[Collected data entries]

%%

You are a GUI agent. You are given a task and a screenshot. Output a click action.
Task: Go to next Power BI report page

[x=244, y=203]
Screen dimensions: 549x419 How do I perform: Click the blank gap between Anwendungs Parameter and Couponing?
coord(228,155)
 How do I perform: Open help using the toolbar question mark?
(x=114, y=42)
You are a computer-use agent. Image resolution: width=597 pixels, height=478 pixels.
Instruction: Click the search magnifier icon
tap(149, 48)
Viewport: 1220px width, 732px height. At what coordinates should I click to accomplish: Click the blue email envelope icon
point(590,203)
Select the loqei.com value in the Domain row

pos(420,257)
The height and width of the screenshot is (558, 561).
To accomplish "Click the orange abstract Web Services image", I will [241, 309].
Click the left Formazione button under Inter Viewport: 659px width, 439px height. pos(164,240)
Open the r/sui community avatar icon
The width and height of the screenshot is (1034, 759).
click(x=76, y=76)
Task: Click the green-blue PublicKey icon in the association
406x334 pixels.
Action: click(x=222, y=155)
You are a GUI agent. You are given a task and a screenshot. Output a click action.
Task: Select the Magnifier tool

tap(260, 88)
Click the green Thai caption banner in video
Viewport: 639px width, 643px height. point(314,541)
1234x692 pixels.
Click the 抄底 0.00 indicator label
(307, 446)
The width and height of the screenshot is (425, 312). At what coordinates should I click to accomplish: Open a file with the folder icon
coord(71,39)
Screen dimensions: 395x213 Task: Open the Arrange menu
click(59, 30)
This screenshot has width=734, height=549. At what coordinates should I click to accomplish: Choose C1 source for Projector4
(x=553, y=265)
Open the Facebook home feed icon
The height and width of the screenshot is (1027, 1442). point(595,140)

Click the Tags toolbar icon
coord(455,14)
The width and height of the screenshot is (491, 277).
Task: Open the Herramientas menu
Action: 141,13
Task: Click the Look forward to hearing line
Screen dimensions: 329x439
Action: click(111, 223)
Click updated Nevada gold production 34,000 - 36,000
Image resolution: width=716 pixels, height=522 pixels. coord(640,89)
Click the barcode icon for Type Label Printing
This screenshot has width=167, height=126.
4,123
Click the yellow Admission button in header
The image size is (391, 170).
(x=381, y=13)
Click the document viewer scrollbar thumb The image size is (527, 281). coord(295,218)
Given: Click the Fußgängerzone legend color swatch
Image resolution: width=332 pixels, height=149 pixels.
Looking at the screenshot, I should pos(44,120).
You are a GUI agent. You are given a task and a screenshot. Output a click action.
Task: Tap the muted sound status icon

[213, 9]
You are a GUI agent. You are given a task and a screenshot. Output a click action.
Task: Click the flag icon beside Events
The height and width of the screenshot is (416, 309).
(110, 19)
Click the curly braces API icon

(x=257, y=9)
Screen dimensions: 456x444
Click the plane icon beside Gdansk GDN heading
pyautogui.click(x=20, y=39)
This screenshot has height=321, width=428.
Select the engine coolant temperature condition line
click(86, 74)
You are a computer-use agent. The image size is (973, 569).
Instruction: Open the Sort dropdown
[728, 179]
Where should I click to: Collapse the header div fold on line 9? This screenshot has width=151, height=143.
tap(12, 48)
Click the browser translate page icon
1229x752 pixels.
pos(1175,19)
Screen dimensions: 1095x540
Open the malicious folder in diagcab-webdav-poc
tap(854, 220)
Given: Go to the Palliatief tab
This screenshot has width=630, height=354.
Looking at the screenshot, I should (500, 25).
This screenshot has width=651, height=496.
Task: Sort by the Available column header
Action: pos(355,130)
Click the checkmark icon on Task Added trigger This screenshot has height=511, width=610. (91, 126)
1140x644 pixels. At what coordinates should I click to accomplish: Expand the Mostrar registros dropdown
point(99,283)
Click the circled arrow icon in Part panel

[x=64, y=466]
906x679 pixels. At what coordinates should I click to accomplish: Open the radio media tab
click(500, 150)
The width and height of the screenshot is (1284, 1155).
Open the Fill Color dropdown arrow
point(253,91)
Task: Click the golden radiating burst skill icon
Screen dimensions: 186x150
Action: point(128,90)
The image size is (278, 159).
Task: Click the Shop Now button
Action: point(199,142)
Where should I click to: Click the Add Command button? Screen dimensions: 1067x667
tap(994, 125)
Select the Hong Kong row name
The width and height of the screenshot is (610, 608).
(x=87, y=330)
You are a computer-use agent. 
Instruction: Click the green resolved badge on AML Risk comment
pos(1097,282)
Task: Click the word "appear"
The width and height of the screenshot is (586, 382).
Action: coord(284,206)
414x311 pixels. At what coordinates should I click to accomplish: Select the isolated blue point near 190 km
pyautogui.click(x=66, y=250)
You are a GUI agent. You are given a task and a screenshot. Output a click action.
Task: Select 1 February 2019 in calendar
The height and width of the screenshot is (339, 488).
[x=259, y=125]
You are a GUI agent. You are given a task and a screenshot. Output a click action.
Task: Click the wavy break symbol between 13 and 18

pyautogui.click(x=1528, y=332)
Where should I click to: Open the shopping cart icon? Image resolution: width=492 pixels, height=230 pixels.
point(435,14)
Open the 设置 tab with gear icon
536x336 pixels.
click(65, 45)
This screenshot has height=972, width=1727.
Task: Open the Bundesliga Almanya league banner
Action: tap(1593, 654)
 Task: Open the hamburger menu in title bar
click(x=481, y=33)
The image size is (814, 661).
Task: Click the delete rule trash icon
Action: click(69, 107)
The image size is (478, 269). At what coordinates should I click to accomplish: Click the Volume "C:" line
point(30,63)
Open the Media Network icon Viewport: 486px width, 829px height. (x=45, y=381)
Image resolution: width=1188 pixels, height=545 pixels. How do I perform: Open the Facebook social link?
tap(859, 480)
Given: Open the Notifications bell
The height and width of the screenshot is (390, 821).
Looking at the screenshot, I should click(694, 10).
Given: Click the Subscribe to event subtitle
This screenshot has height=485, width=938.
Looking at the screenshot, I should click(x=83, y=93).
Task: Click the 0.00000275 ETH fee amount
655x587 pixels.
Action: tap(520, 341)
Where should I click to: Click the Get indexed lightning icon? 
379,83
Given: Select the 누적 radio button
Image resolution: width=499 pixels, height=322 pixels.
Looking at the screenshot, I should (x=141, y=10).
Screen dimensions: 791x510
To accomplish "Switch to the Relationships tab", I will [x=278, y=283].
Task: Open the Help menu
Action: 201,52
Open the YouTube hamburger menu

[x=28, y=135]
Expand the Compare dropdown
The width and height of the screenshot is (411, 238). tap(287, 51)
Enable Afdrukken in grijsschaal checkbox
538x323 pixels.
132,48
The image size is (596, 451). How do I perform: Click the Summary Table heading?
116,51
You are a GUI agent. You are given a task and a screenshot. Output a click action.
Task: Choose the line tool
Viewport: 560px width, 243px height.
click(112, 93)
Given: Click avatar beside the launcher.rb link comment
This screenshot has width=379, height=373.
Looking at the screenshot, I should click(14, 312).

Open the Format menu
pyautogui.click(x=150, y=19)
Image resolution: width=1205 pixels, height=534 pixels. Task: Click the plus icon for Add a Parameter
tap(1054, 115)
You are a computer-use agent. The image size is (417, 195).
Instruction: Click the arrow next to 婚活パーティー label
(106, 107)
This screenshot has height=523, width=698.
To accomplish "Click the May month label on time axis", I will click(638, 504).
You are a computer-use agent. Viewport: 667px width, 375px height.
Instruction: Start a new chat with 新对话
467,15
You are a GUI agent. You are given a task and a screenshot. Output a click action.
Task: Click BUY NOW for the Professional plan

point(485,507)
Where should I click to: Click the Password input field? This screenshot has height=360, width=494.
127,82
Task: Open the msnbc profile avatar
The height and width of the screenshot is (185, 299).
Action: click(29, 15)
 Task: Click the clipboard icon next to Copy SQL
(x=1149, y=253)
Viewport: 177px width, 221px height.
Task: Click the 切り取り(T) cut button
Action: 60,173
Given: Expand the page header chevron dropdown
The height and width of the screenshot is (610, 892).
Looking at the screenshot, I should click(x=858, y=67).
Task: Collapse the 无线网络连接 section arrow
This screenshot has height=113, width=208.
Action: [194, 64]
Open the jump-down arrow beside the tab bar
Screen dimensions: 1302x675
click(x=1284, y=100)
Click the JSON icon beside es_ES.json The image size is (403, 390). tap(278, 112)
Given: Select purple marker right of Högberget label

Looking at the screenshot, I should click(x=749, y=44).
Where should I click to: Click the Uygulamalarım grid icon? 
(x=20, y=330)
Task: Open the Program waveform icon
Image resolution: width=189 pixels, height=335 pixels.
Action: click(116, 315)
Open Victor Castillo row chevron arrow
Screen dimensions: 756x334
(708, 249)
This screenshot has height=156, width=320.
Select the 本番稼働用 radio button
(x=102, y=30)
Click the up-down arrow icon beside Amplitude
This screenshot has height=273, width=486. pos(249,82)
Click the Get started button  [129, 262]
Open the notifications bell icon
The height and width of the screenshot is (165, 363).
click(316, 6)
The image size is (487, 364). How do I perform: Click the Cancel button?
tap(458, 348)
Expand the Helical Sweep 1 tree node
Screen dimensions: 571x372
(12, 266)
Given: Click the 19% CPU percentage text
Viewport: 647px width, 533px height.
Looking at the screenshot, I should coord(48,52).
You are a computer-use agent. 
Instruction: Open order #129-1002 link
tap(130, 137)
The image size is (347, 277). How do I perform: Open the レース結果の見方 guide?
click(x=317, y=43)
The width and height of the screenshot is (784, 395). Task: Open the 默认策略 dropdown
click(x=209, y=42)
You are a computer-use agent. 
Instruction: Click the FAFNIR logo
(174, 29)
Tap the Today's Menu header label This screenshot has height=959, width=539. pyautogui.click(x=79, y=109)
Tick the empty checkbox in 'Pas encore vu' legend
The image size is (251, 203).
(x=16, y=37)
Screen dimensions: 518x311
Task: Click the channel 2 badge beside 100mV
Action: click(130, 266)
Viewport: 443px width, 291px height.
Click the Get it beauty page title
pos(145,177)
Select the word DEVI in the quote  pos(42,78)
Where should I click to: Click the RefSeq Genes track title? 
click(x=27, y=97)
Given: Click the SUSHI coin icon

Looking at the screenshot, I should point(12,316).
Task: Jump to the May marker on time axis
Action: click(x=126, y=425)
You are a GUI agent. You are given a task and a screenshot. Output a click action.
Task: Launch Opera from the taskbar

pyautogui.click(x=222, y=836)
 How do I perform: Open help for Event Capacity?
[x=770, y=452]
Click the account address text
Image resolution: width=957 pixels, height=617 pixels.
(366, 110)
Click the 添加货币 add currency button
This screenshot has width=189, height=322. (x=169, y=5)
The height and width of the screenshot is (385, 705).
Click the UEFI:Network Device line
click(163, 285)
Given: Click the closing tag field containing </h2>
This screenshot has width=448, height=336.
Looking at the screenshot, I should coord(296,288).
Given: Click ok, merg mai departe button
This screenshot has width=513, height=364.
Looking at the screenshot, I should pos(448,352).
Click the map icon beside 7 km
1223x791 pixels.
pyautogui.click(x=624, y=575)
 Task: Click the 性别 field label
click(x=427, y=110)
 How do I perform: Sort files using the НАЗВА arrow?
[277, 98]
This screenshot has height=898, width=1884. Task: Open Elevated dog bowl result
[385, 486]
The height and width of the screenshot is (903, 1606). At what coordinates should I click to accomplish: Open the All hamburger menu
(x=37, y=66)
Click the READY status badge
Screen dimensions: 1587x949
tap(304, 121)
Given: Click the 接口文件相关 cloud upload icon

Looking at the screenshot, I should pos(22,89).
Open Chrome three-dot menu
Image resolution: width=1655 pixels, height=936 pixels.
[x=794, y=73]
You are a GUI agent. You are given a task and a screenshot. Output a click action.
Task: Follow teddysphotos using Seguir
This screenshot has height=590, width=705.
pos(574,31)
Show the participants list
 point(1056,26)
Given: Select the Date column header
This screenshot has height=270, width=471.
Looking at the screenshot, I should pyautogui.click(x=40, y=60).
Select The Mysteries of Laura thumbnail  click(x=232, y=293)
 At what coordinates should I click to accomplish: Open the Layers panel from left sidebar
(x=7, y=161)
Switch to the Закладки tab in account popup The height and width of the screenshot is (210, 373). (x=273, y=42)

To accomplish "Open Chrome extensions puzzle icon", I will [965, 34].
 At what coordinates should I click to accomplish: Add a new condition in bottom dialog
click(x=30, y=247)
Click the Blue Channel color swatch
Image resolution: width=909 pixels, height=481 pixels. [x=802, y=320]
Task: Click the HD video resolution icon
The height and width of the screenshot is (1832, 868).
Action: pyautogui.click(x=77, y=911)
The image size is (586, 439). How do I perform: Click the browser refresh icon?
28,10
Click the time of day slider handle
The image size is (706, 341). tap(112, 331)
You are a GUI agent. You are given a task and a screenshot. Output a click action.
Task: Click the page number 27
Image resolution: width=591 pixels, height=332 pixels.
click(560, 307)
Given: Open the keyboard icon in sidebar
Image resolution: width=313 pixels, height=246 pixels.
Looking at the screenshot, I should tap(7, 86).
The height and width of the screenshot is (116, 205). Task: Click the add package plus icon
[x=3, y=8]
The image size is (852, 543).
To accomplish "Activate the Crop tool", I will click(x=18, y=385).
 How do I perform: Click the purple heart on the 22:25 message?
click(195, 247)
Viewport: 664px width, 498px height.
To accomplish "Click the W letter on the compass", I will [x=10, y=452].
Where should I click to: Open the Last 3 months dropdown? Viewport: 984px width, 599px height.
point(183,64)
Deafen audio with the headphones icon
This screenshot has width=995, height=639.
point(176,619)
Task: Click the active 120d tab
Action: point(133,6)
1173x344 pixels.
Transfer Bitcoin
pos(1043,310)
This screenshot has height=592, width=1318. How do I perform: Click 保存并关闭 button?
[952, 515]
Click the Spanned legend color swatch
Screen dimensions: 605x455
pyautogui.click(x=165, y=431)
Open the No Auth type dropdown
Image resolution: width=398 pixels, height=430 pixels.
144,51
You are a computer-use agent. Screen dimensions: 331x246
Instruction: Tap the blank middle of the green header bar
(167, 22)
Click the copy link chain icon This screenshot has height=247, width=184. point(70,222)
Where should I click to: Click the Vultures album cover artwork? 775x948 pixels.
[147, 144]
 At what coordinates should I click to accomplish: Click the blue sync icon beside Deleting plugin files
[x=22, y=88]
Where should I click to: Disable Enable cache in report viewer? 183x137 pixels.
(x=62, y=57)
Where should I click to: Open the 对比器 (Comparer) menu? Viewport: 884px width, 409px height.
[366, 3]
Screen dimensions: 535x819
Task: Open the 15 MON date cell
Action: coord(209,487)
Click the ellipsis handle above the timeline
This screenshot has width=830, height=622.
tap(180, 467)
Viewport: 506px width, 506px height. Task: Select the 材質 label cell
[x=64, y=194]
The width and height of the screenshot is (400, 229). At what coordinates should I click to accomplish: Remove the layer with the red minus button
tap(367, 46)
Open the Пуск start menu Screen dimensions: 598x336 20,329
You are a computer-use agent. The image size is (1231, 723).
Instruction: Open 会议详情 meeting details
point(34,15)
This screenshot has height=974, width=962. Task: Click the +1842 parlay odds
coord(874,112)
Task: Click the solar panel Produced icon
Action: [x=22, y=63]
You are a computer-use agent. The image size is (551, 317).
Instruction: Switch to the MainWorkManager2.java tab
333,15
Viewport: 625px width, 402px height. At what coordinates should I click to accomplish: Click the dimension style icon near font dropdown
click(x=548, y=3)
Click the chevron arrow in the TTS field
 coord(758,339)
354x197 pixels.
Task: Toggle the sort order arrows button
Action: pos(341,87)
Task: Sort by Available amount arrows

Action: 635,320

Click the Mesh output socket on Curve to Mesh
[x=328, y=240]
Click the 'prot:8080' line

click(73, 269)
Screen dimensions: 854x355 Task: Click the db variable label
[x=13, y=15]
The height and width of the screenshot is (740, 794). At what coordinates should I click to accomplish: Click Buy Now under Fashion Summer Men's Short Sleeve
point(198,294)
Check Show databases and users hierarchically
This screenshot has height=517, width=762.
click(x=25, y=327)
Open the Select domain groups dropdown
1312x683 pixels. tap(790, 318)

%%

The problem:
Among the records, find each line where the word "computer" occurs, and copy it.

Output for this task:
You are a computer-use agent. Image resolution: width=597 pixels, height=478 pixels.
You are a computer-use agent. The image size is (973, 569).
You are a computer-use agent. 
You are a computer-use agent. The image size is (417, 195).
You are a computer-use agent. Viewport: 667px width, 375px height.
You are a computer-use agent. 
You are a computer-use agent. 
You are a computer-use agent. Screen dimensions: 331x246
You are a computer-use agent. The image size is (1231, 723).
You are a computer-use agent. The image size is (551, 317).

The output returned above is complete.